Material provided:
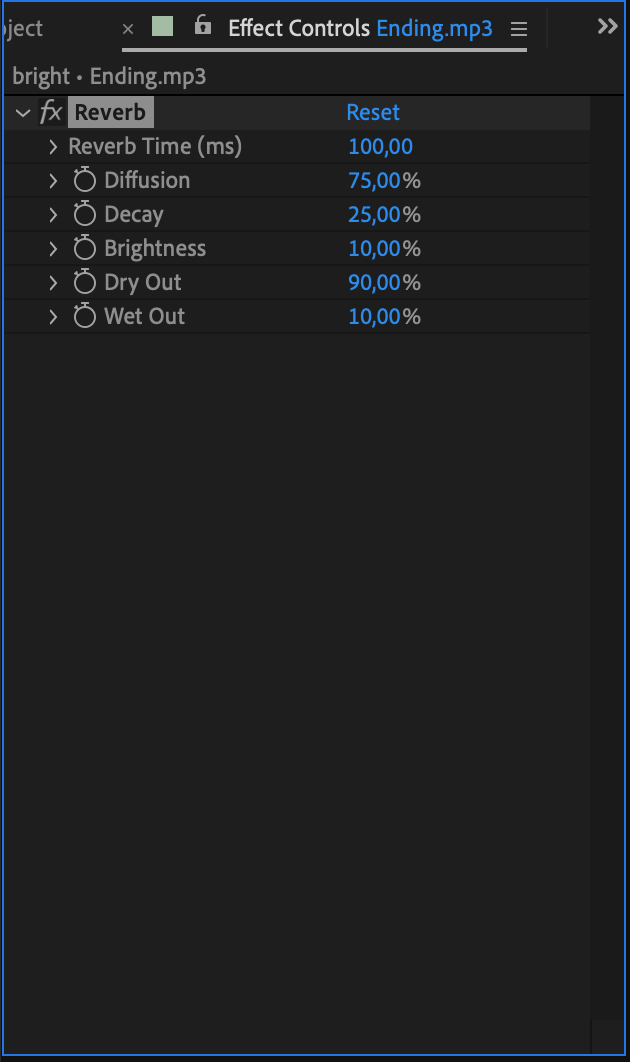Collapse the Reverb effect group
Image resolution: width=630 pixels, height=1062 pixels.
(x=23, y=113)
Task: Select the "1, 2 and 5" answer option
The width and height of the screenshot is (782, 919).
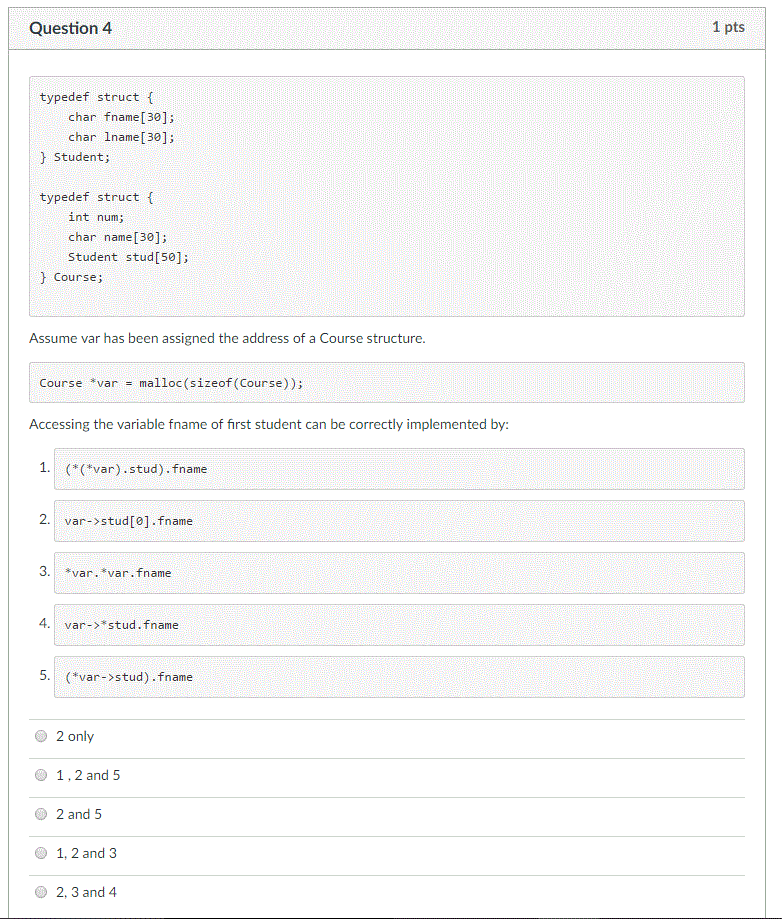Action: (40, 775)
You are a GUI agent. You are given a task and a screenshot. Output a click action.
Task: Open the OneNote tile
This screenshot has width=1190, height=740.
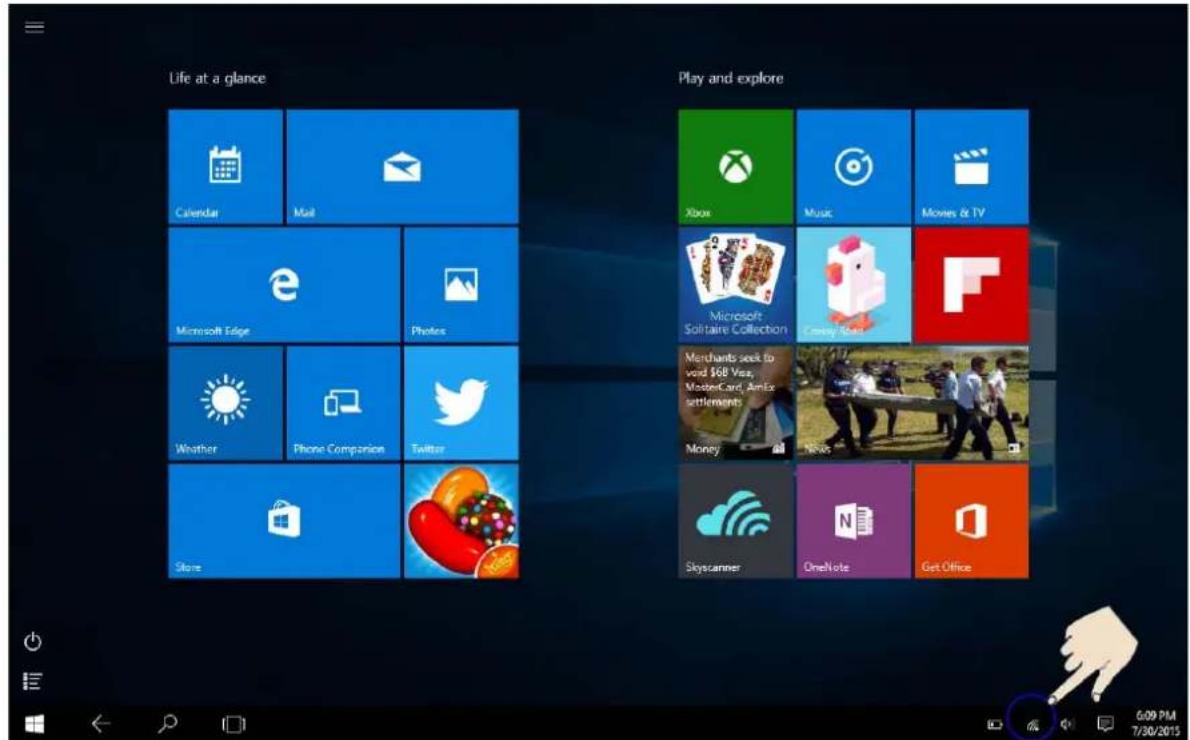tap(854, 521)
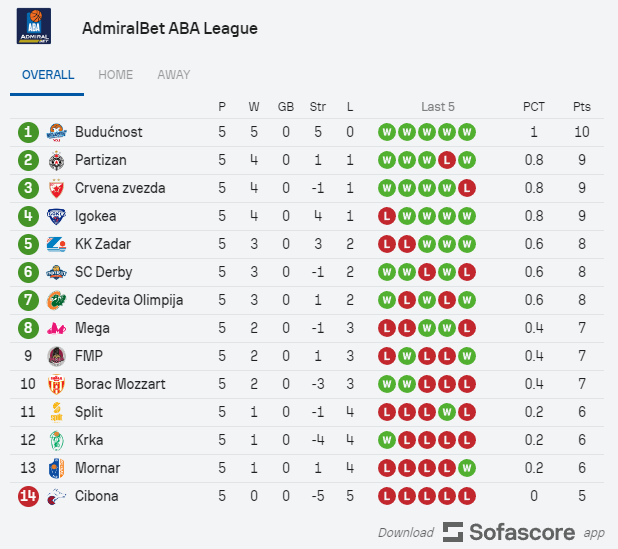The height and width of the screenshot is (549, 618).
Task: Click the Pts column header
Action: point(582,106)
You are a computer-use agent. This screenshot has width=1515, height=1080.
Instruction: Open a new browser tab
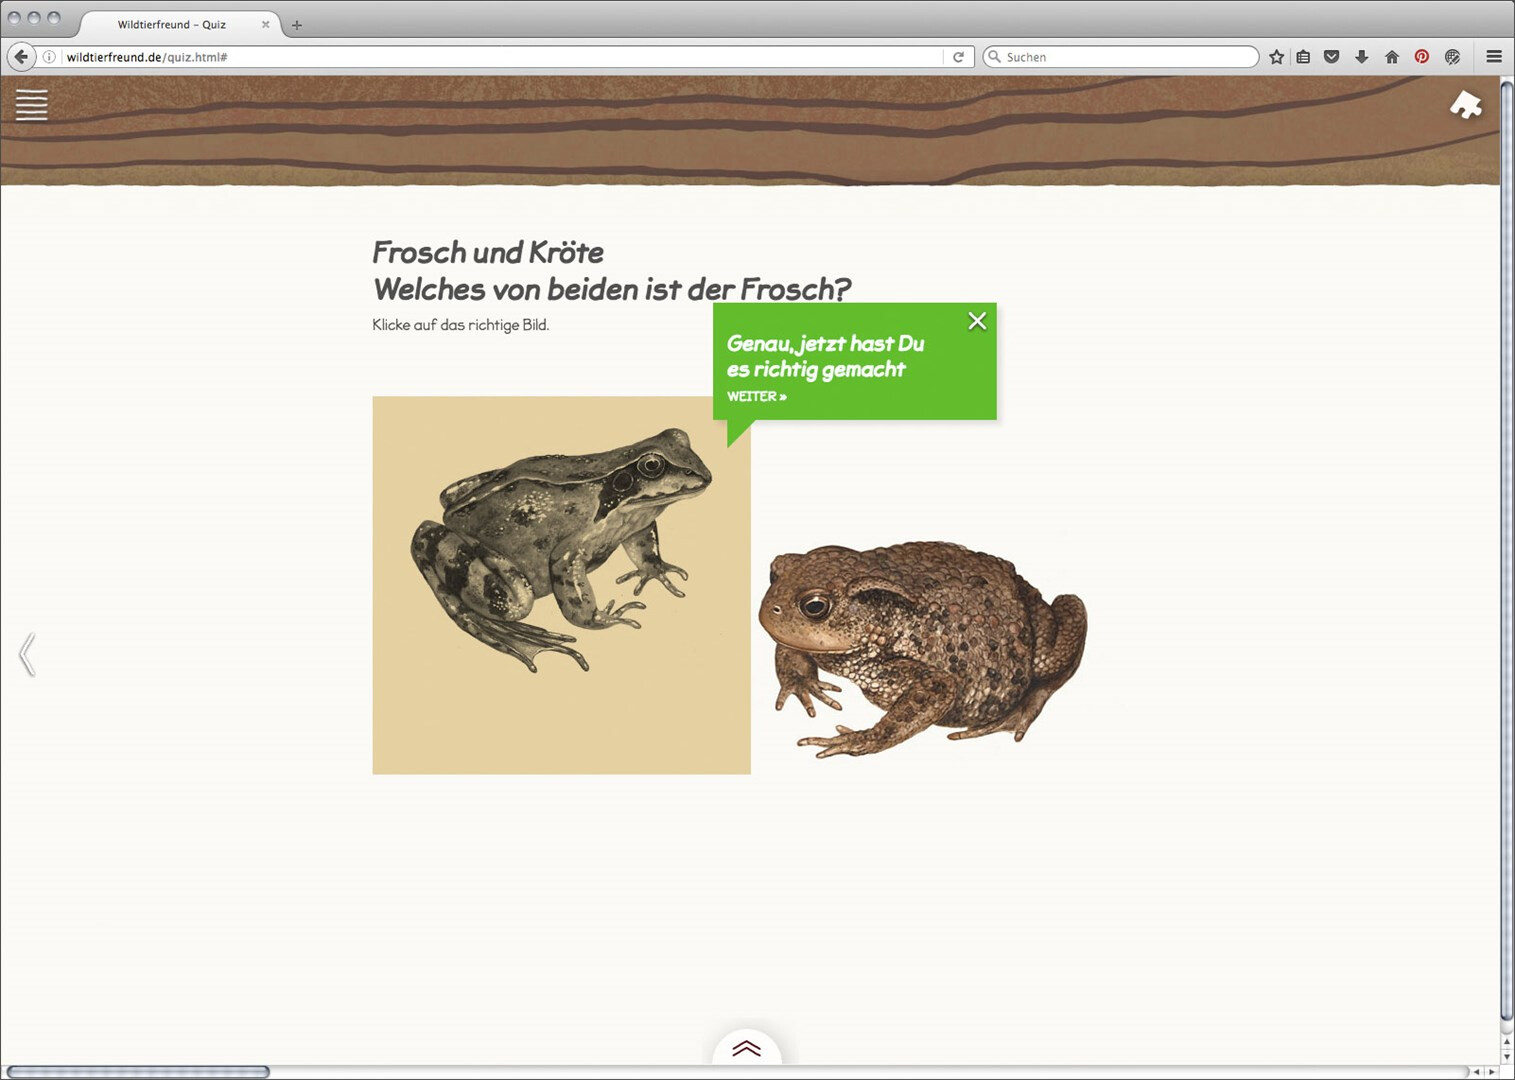pyautogui.click(x=296, y=25)
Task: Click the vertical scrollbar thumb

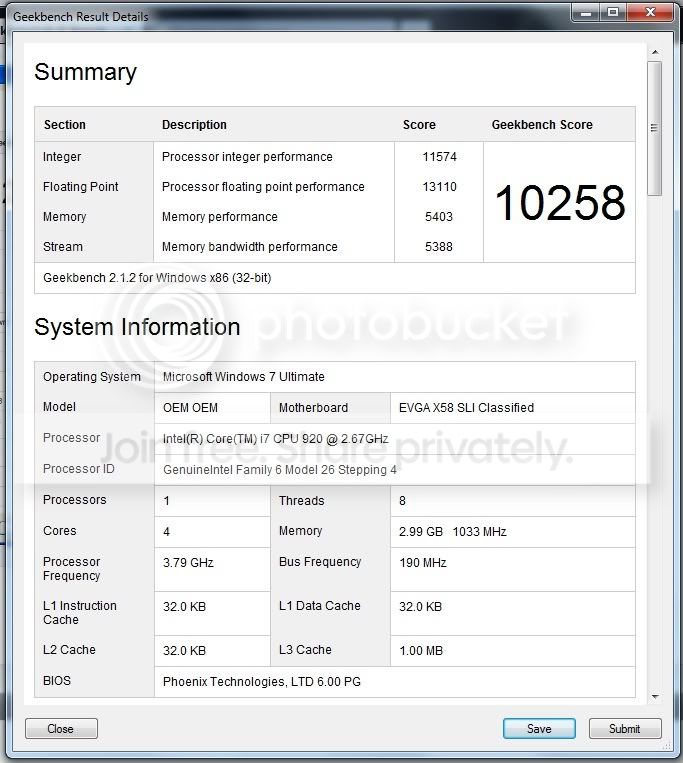Action: pyautogui.click(x=655, y=128)
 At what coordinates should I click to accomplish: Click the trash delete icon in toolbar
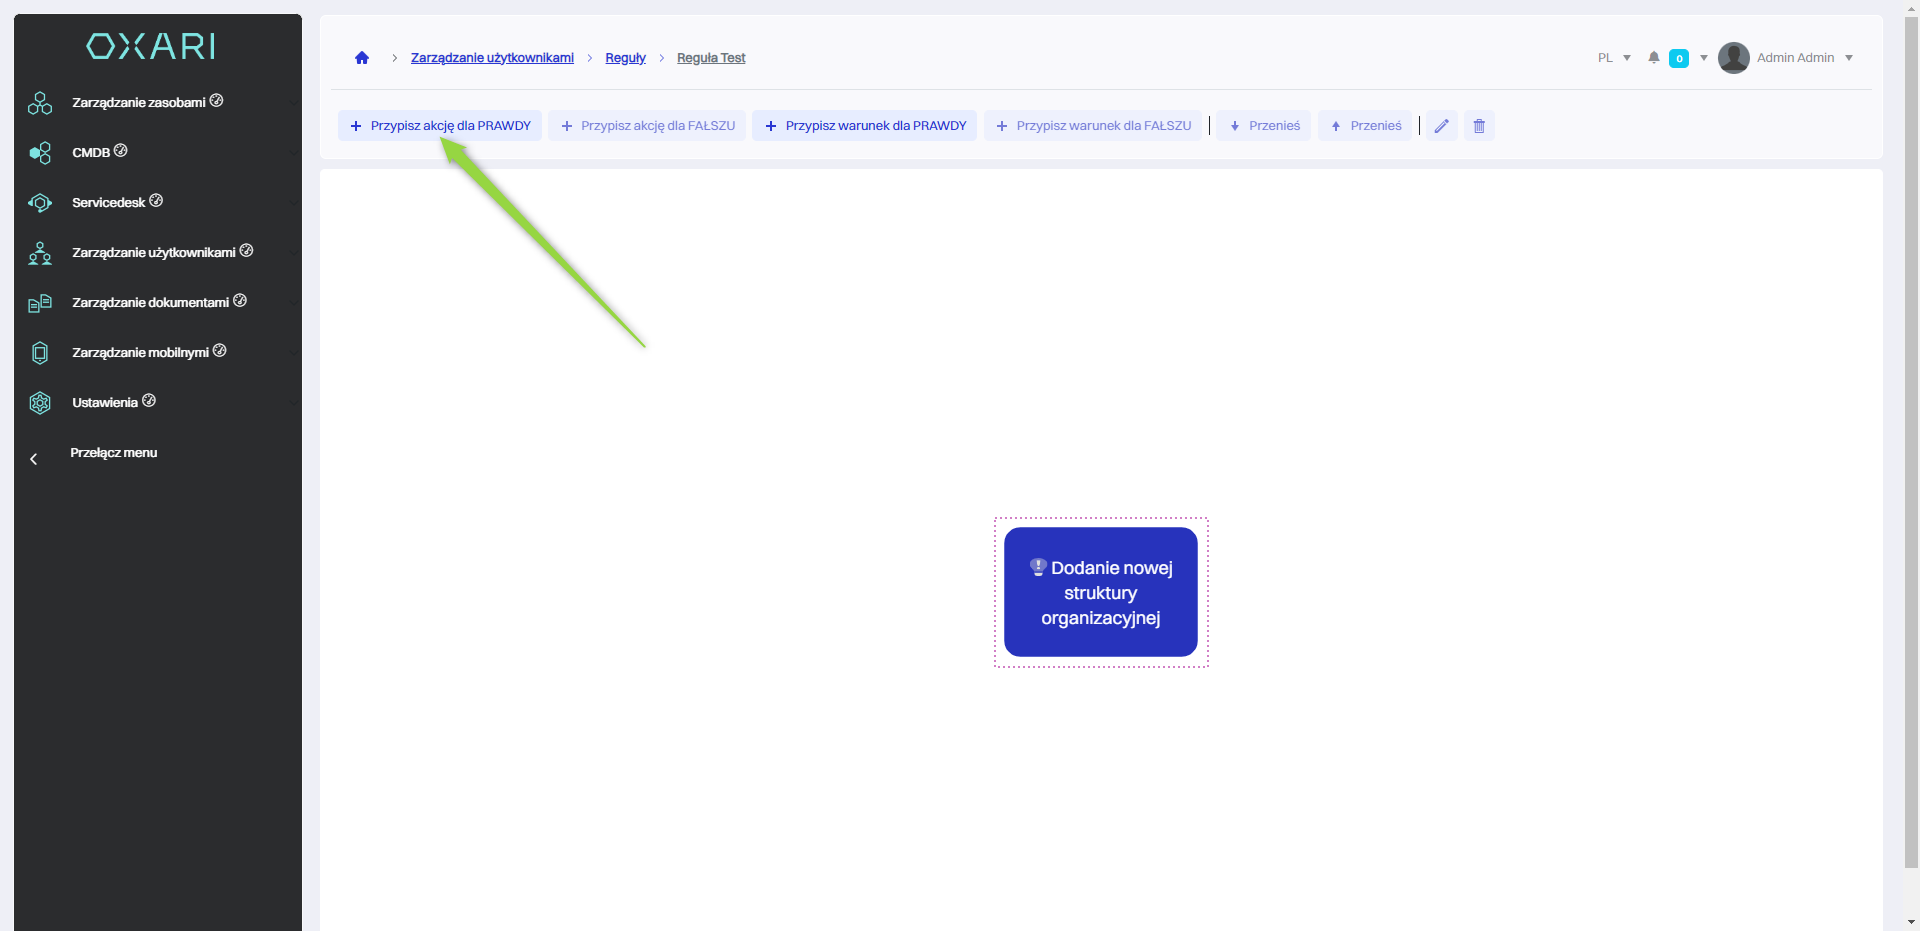pos(1479,126)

Work to complete:
Give back the exact lines above, running from the one that has "Task: Select the" through the one that has "You are a computer-use", with nothing added and no pictures.

Solution for this problem:
Task: Select the "1, 2 and 5" answer option
The width and height of the screenshot is (782, 919).
Action: (40, 775)
You are a GUI agent. You are given a task and a screenshot. Output a click action.
Task: Open the OneNote tile
This screenshot has width=1190, height=740.
tap(854, 521)
The height and width of the screenshot is (549, 618).
Task: Click the Pts column header
Action: point(582,106)
You are a computer-use agent. This screenshot has width=1515, height=1080.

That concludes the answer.